Meta can be an enormous consumer of the open supply PyTorch machine studying (ML) framework, which it initially created. Since 2022, PyTorch has been below the governance of the Linux Basis’s PyTorch Basis effort. A part of the aim with MTIA is to have extremely optimized silicon for operating PyTorch workloads at Meta’s giant scale.
The MTIA silicon is a 7nm (nanometer) course of design and may present as much as 102.4 TOPS (Trillion Operations per Second). The MTIA is a part of a extremely built-in method inside Meta to optimize AI operations, together with networking, knowledge middle optimization and energy utilization.
The information middle of the long run is constructed for AI
Meta has been constructing its personal knowledge middle for over a decade to satisfy the wants of its billions of customers. Up to now, it has been doing simply superb, however the explosive progress in AI calls for means it’s time to do extra.

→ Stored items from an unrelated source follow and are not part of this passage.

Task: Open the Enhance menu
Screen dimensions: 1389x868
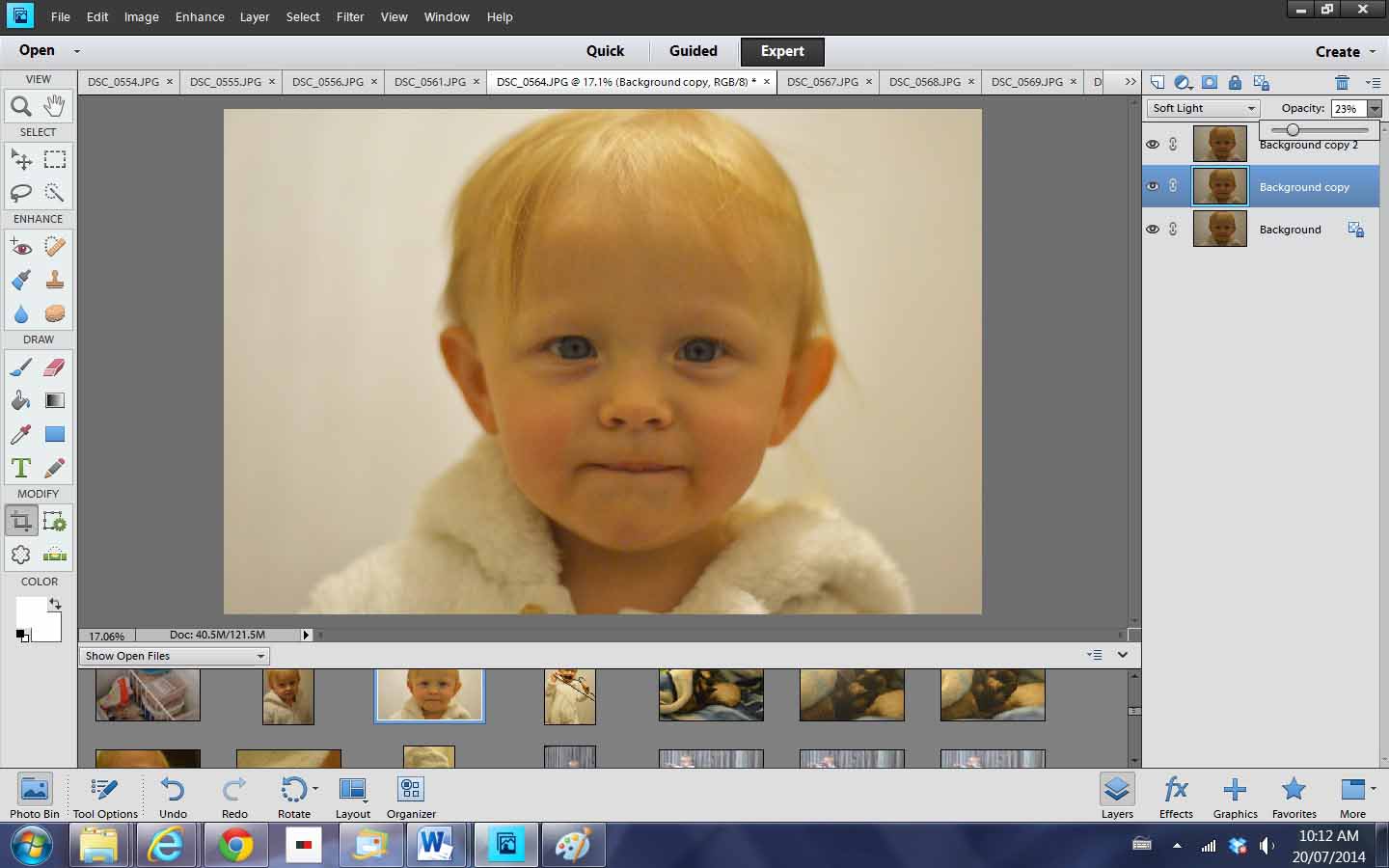Action: coord(199,16)
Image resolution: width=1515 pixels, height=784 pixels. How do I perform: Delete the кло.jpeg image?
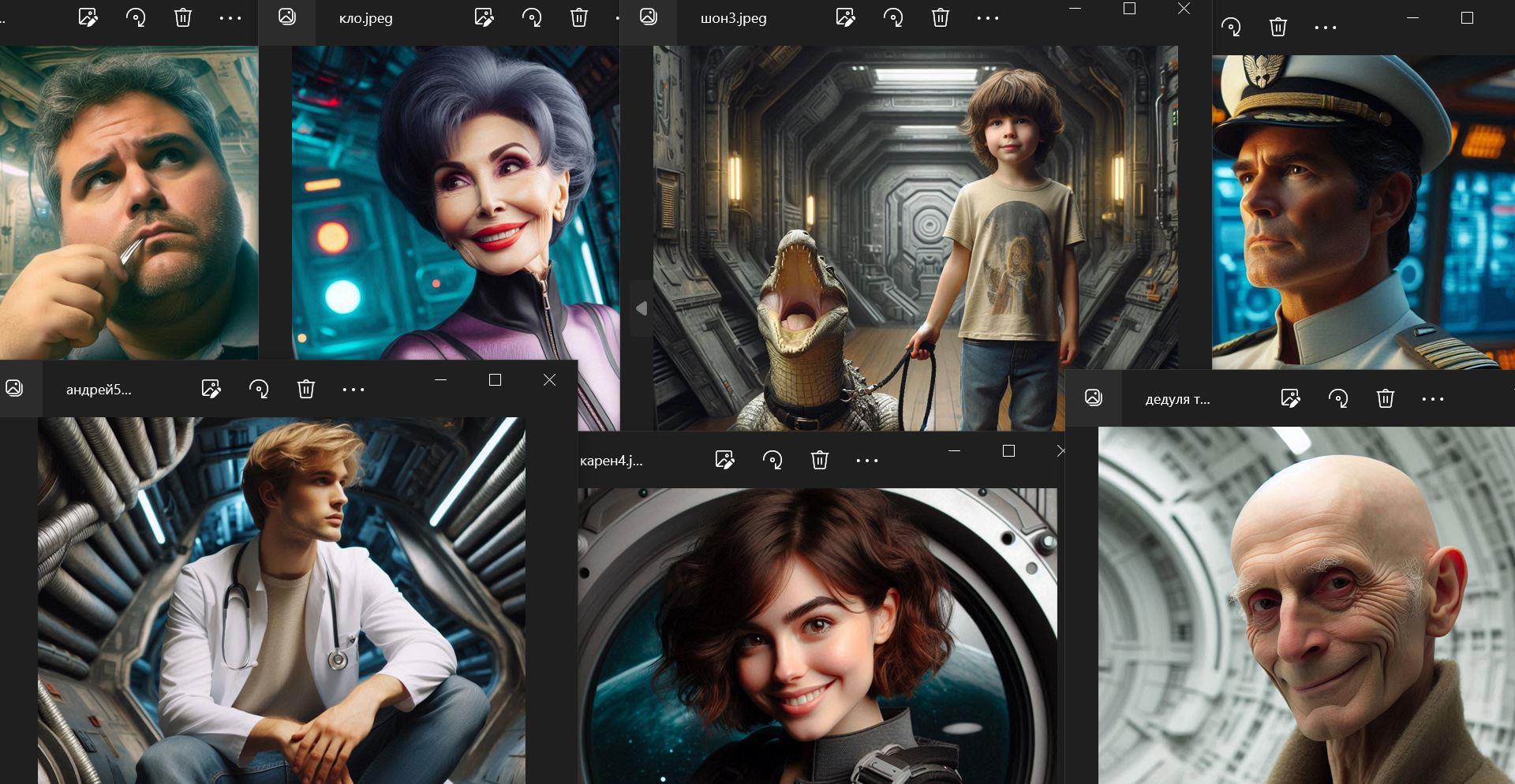pyautogui.click(x=579, y=18)
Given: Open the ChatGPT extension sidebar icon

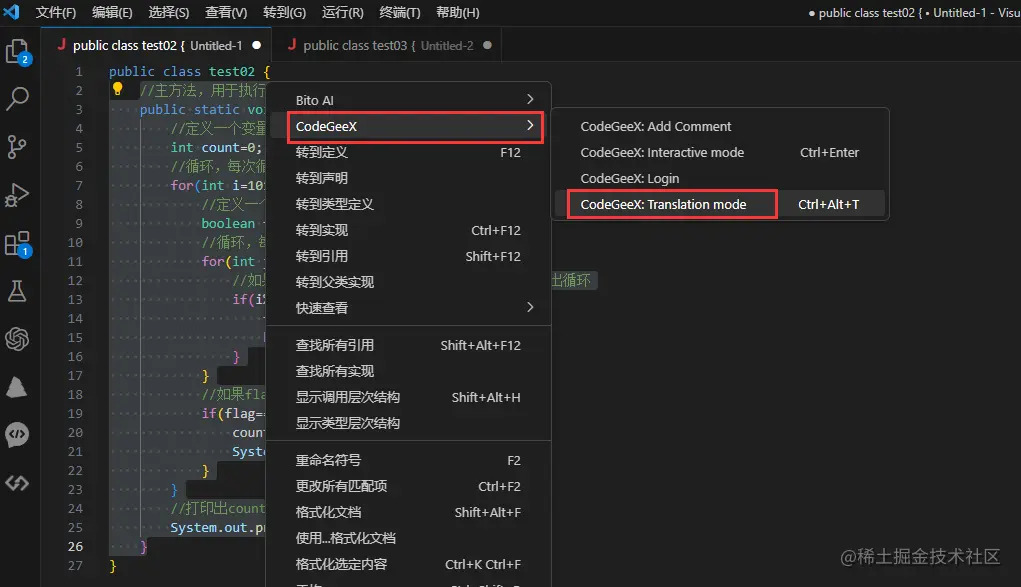Looking at the screenshot, I should click(x=20, y=339).
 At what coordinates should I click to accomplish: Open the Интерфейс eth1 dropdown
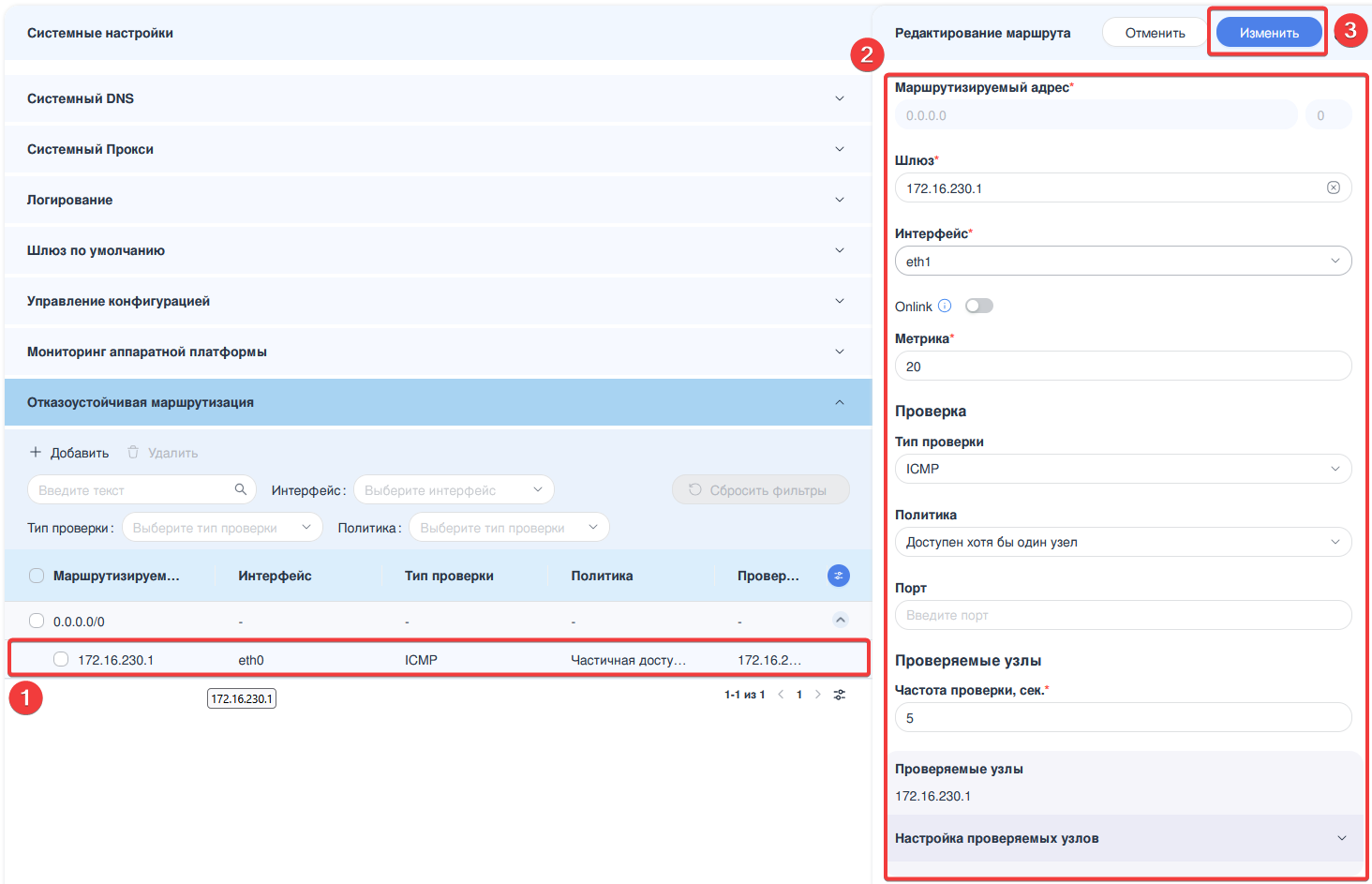1123,261
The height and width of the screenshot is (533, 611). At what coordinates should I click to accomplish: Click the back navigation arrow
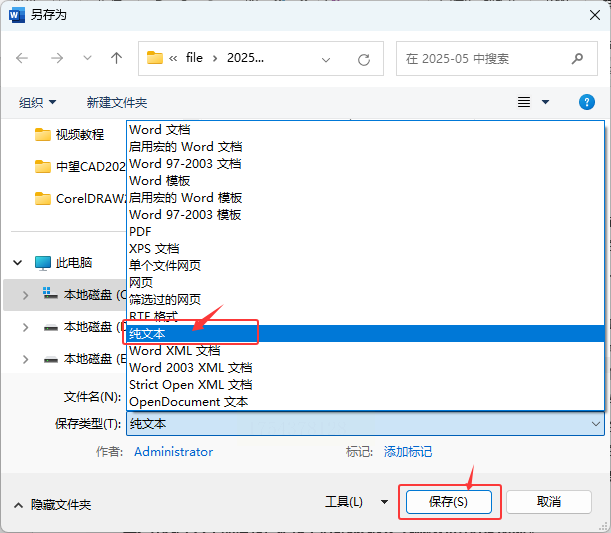coord(22,58)
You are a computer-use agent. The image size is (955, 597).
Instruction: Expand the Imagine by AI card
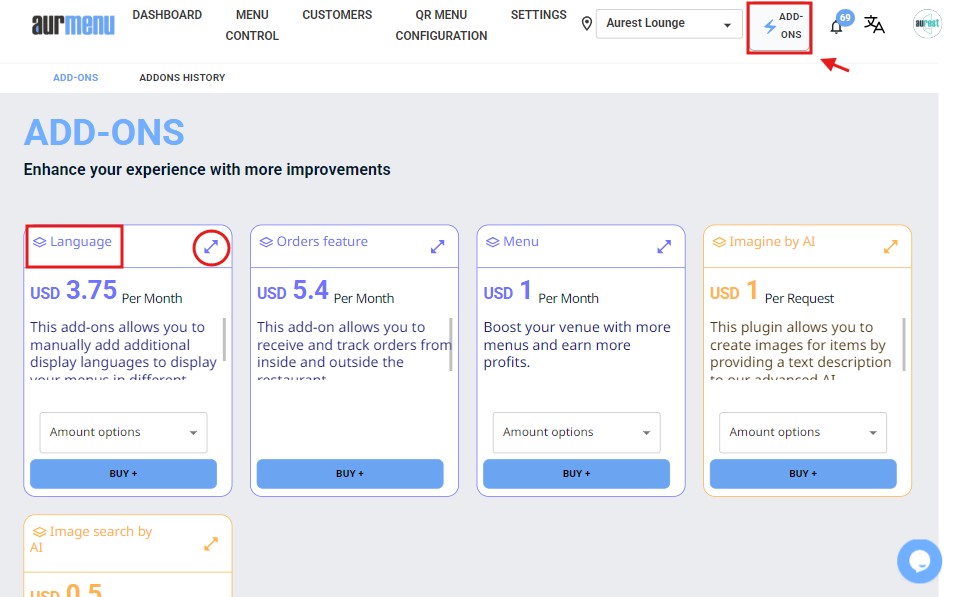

“Our present era of knowledge middle designs is world class, vitality and energy environment friendly,” Rachel Peterson, VP for knowledge middle technique at Meta stated throughout a roundtable dialogue on the Infra @ scale occasion. “It’s truly actually supported us by means of a number of generations of servers, storage and community and it’s actually in a position to serve our present AI workloads rather well.”
As AI use grows throughout Meta, extra compute capability might be wanted. Peterson famous that Meta sees a future the place AI chips are anticipated to eat greater than 5x the facility of Meta’s typical CPU servers. That expectation has induced Meta to rethink the cooling of the info middle and supply liquid cooling to the chips in an effort to ship the correct degree of energy effectivity. Enabling the correct cooling and energy to allow AI is the driving power behind Meta’s new knowledge middle designs.
“As we glance in direction of the long run, it’s all the time been about planning for the way forward for AI {hardware} and methods and the way we will have probably the most efficiency methods in our fleet,” Peterson stated.